[Stored records]
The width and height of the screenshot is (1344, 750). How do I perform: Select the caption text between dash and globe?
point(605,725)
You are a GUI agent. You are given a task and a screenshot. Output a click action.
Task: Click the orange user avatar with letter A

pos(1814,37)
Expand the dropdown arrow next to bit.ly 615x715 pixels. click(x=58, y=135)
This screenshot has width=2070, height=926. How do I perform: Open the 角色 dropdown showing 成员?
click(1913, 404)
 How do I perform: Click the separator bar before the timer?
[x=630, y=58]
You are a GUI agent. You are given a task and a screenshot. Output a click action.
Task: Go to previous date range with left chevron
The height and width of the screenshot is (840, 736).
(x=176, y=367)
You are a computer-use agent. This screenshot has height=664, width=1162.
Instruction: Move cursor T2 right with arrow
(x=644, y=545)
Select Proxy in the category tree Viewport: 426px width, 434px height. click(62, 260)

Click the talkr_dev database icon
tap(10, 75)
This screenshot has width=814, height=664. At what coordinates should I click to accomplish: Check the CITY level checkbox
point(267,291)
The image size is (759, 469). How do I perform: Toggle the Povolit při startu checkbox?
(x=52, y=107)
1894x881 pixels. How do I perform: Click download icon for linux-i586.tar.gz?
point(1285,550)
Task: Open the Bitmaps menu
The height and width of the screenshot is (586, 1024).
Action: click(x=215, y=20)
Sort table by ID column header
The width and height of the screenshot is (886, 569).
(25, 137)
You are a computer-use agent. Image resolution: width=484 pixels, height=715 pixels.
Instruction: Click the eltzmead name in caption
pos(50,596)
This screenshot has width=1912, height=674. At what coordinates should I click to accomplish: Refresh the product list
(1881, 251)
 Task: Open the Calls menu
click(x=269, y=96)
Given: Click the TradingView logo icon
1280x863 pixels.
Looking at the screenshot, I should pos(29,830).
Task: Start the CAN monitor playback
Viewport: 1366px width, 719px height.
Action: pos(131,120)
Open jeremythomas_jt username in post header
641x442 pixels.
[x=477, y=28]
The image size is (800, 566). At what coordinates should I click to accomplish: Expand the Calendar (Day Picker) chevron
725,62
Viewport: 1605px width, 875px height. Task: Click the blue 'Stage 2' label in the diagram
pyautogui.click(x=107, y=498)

**Your instructions**
Copy nothing except the lines from the one with "The image size is (759, 469)." through the end of the records; keep each exactly as it appears, first and last included.

**Result below**
The image size is (759, 469). How do I perform: Toggle the Povolit při startu checkbox?
(x=52, y=107)
1894x881 pixels. How do I perform: Click download icon for linux-i586.tar.gz?
point(1285,550)
Task: Open the Bitmaps menu
The height and width of the screenshot is (586, 1024).
Action: click(x=215, y=20)
Sort table by ID column header
The width and height of the screenshot is (886, 569).
(25, 137)
You are a computer-use agent. Image resolution: width=484 pixels, height=715 pixels.
Instruction: Click the eltzmead name in caption
pos(50,596)
This screenshot has width=1912, height=674. At what coordinates should I click to accomplish: Refresh the product list
(1881, 251)
 Task: Open the Calls menu
click(x=269, y=96)
Given: Click the TradingView logo icon
1280x863 pixels.
Looking at the screenshot, I should pos(29,830).
Task: Start the CAN monitor playback
Viewport: 1366px width, 719px height.
Action: pos(131,120)
Open jeremythomas_jt username in post header
641x442 pixels.
[x=477, y=28]
The image size is (800, 566). At what coordinates should I click to accomplish: Expand the Calendar (Day Picker) chevron
725,62
Viewport: 1605px width, 875px height. Task: Click the blue 'Stage 2' label in the diagram
pyautogui.click(x=107, y=498)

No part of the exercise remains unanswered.